- **Supplied records**
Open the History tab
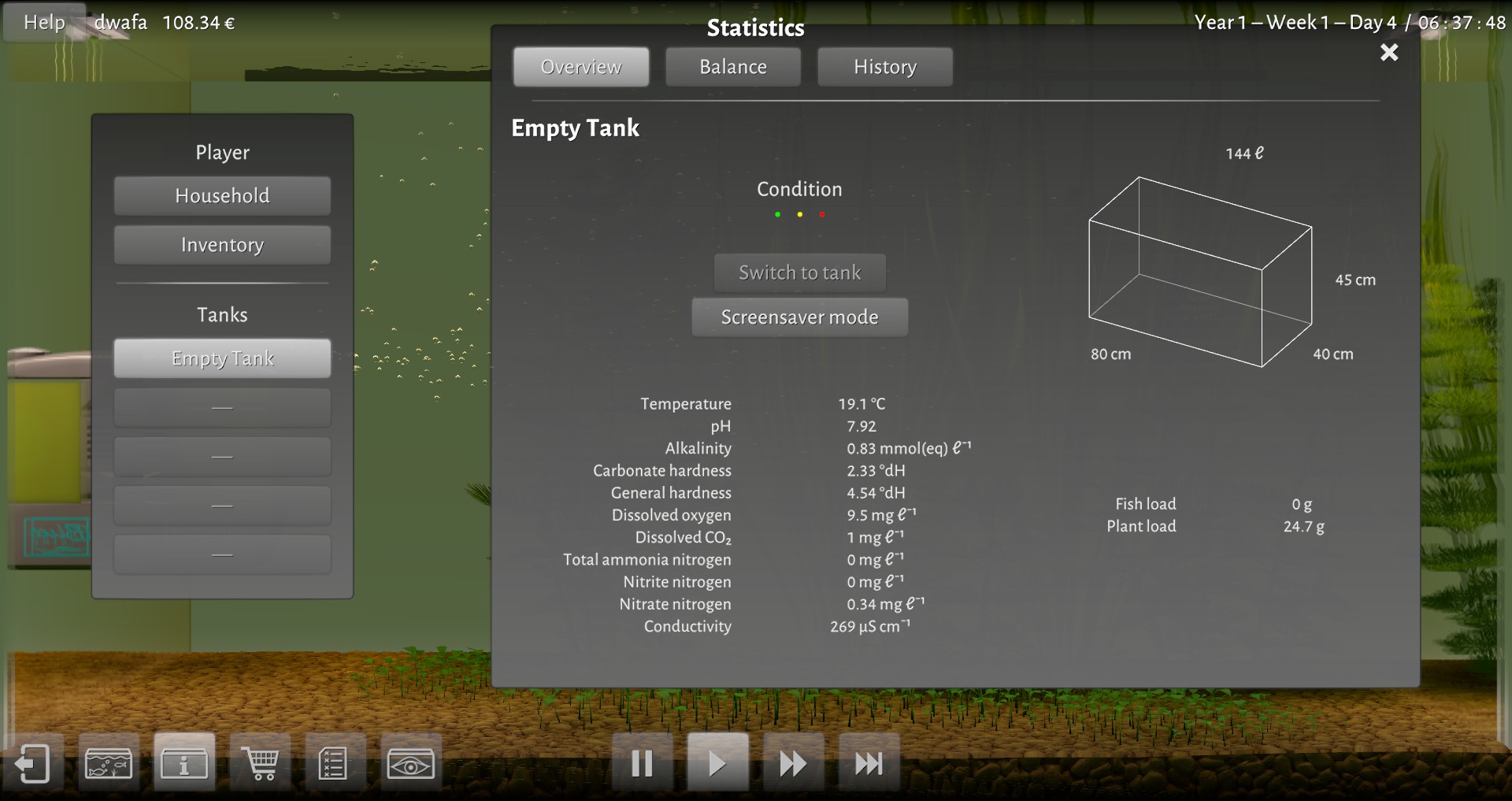 (884, 67)
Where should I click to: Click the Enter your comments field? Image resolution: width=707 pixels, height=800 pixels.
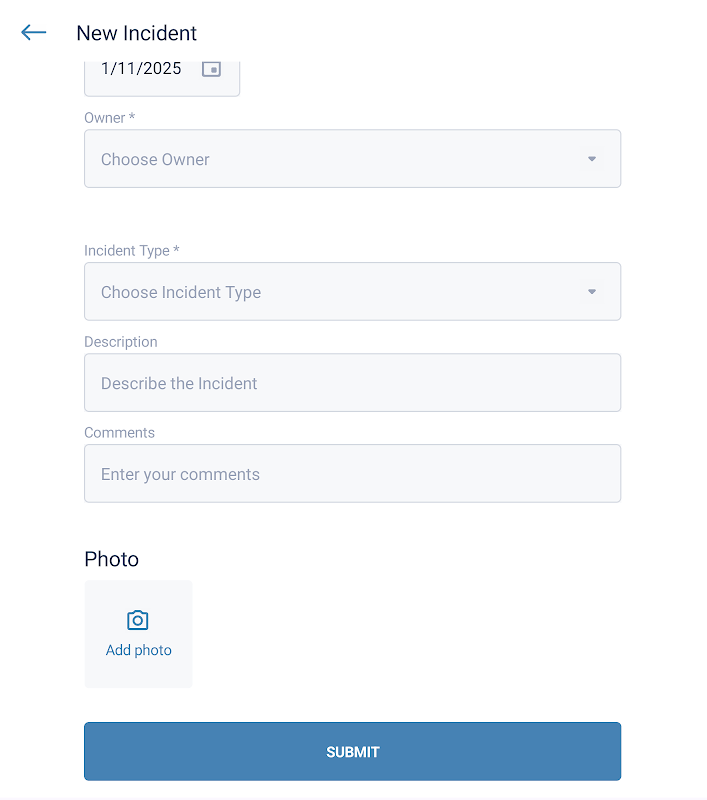click(352, 474)
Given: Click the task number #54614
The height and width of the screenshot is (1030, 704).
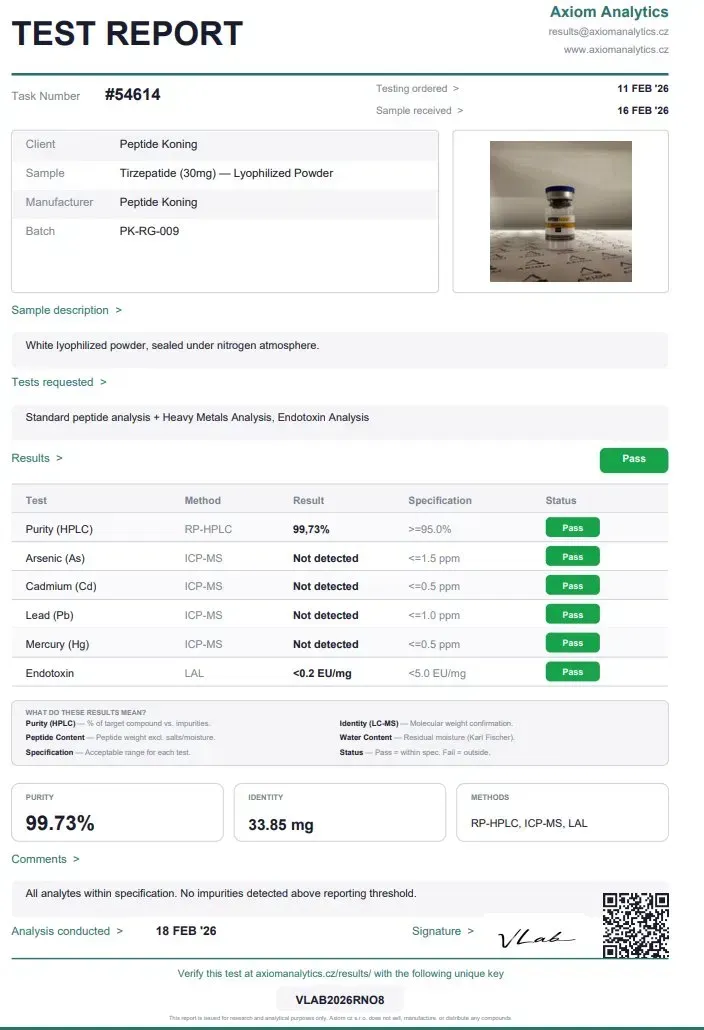Looking at the screenshot, I should click(133, 95).
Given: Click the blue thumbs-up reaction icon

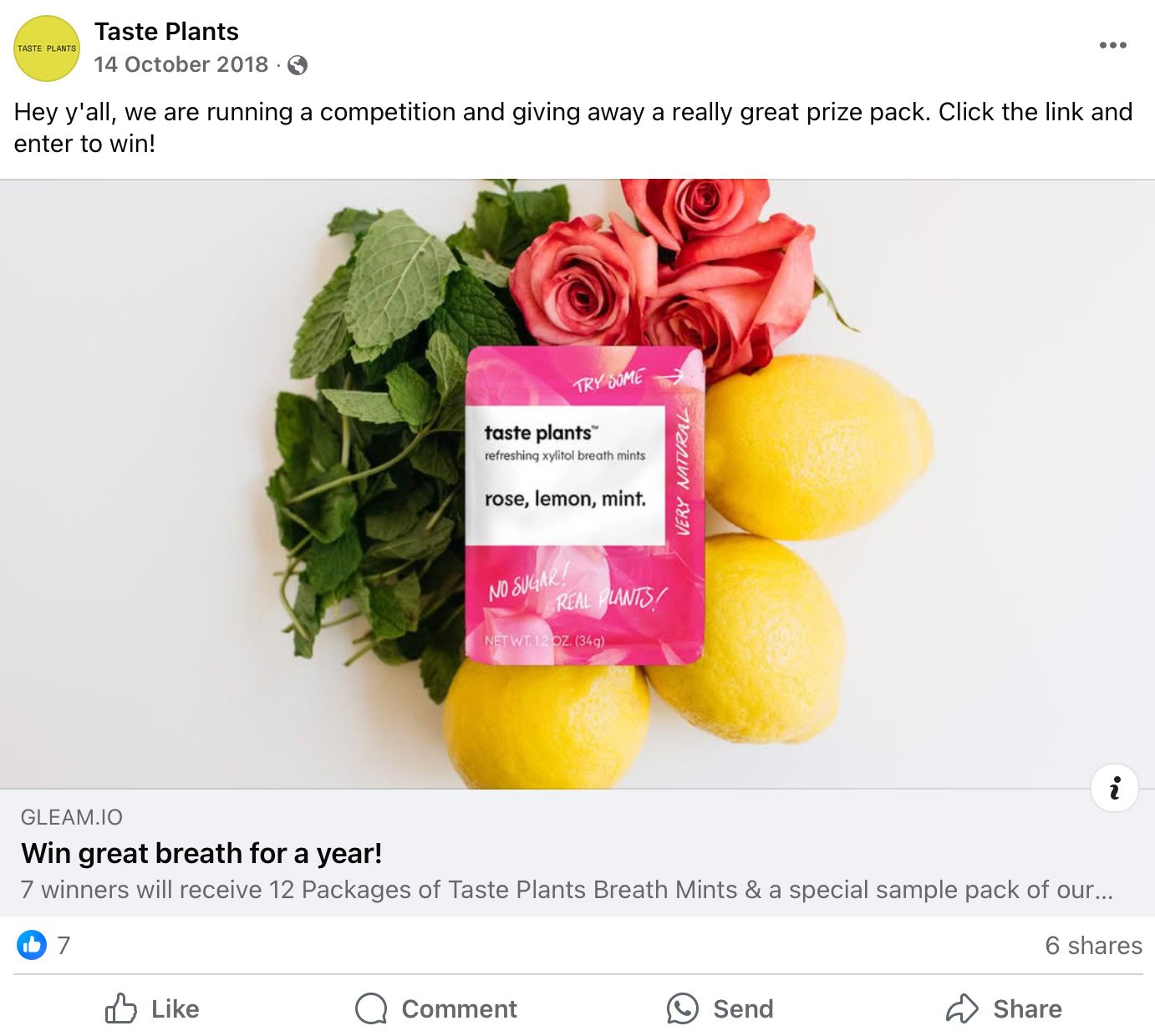Looking at the screenshot, I should point(32,946).
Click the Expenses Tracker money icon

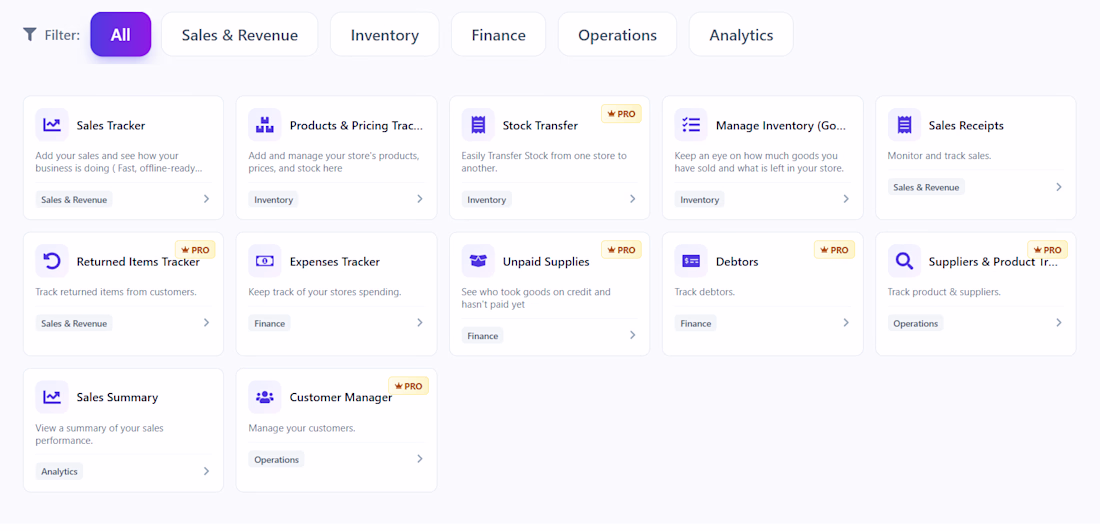264,261
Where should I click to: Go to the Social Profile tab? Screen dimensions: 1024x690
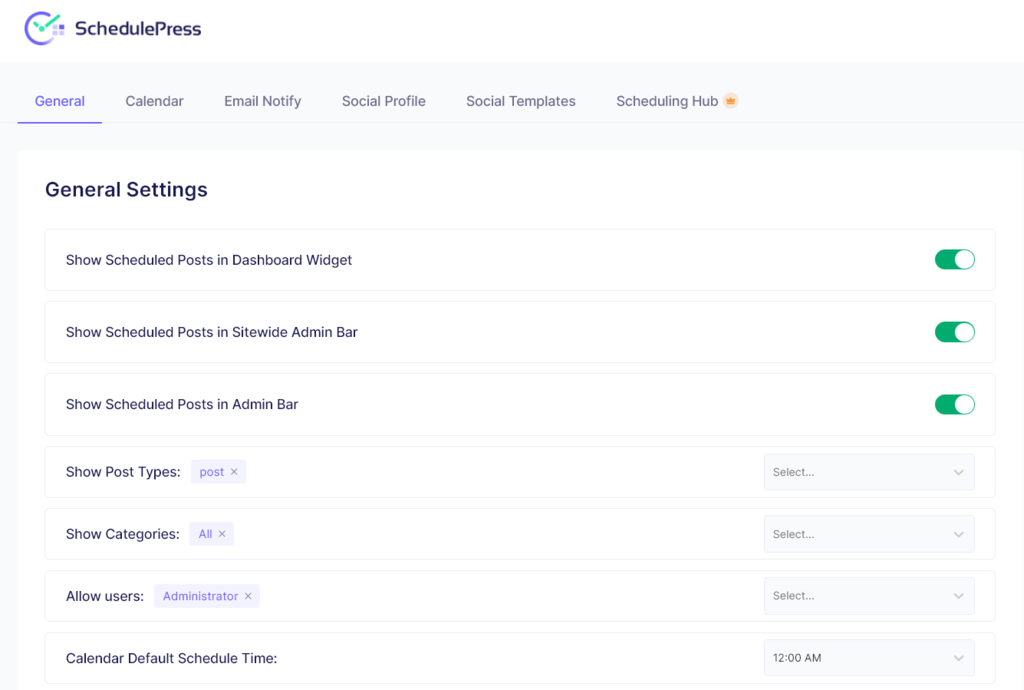tap(383, 100)
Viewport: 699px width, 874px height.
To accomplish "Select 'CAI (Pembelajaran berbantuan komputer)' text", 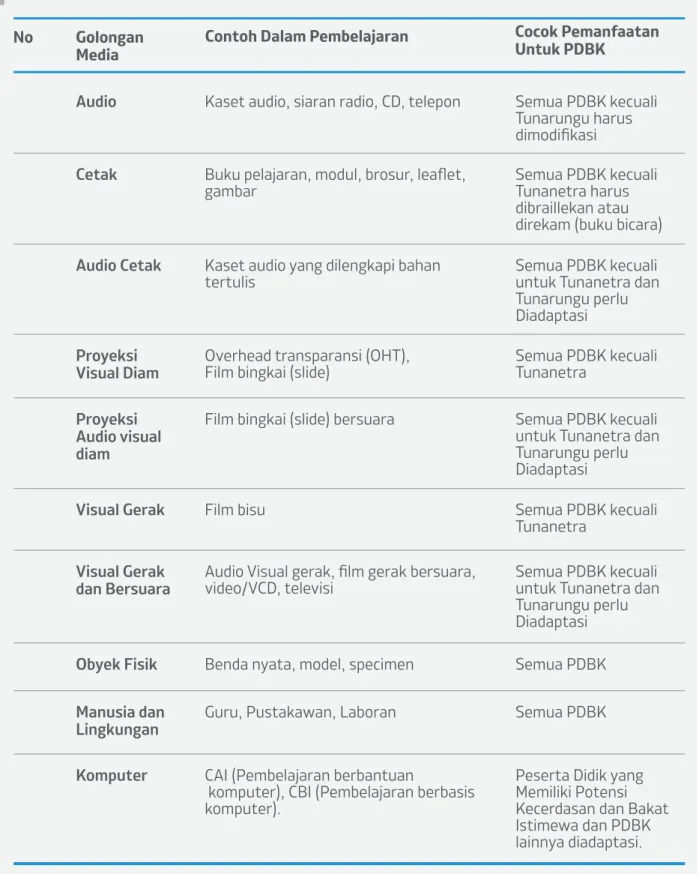I will (x=309, y=784).

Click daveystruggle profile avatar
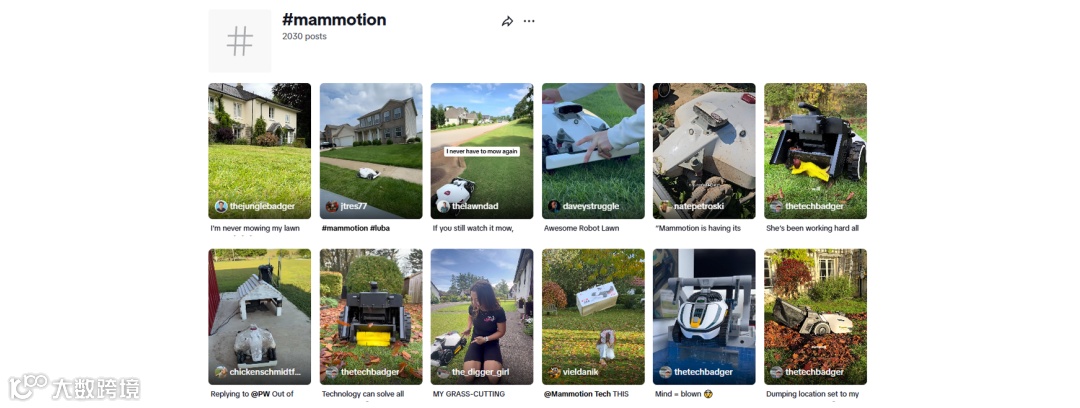click(554, 206)
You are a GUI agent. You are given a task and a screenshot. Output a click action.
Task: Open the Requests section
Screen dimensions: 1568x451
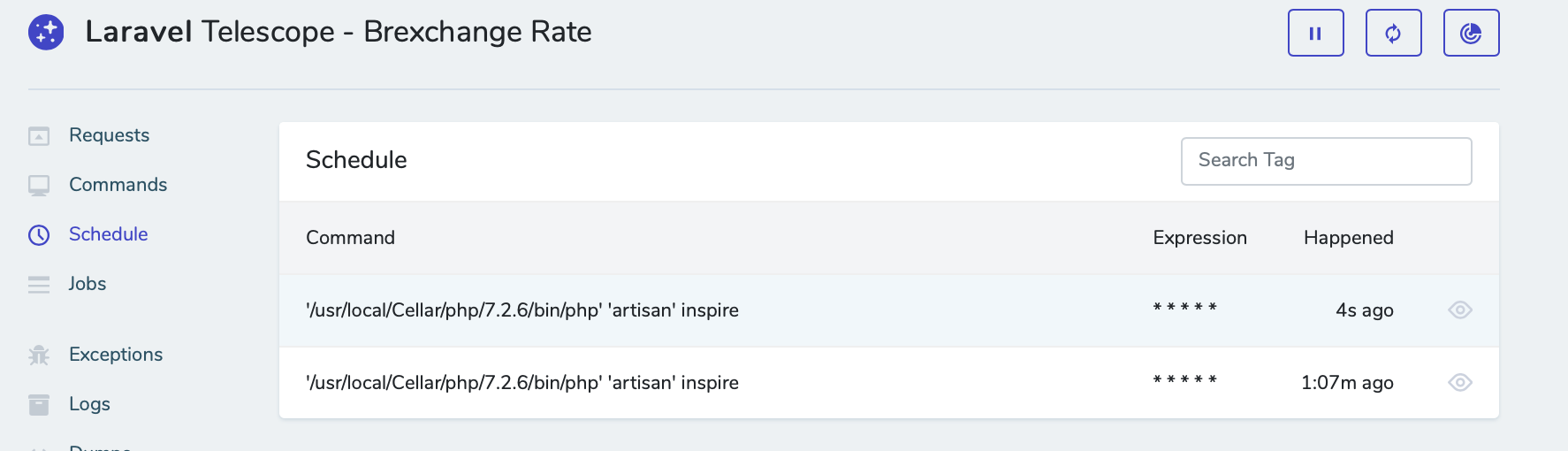pos(109,135)
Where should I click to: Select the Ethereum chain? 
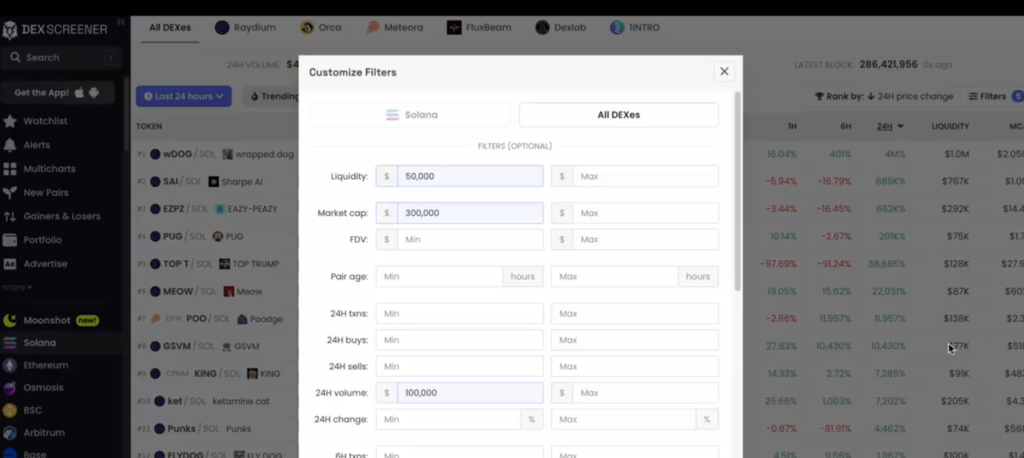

- **What you are asked to do**
Copy exactly the lines running from the line with "Task: Open the Requests section" to the final line of the listing, keeping both ends and dropping any picture.

- **Exercise output**
Task: Open the Requests section
Screen dimensions: 1568x451
pos(109,135)
Where should I click to: Select the Ethereum chain? 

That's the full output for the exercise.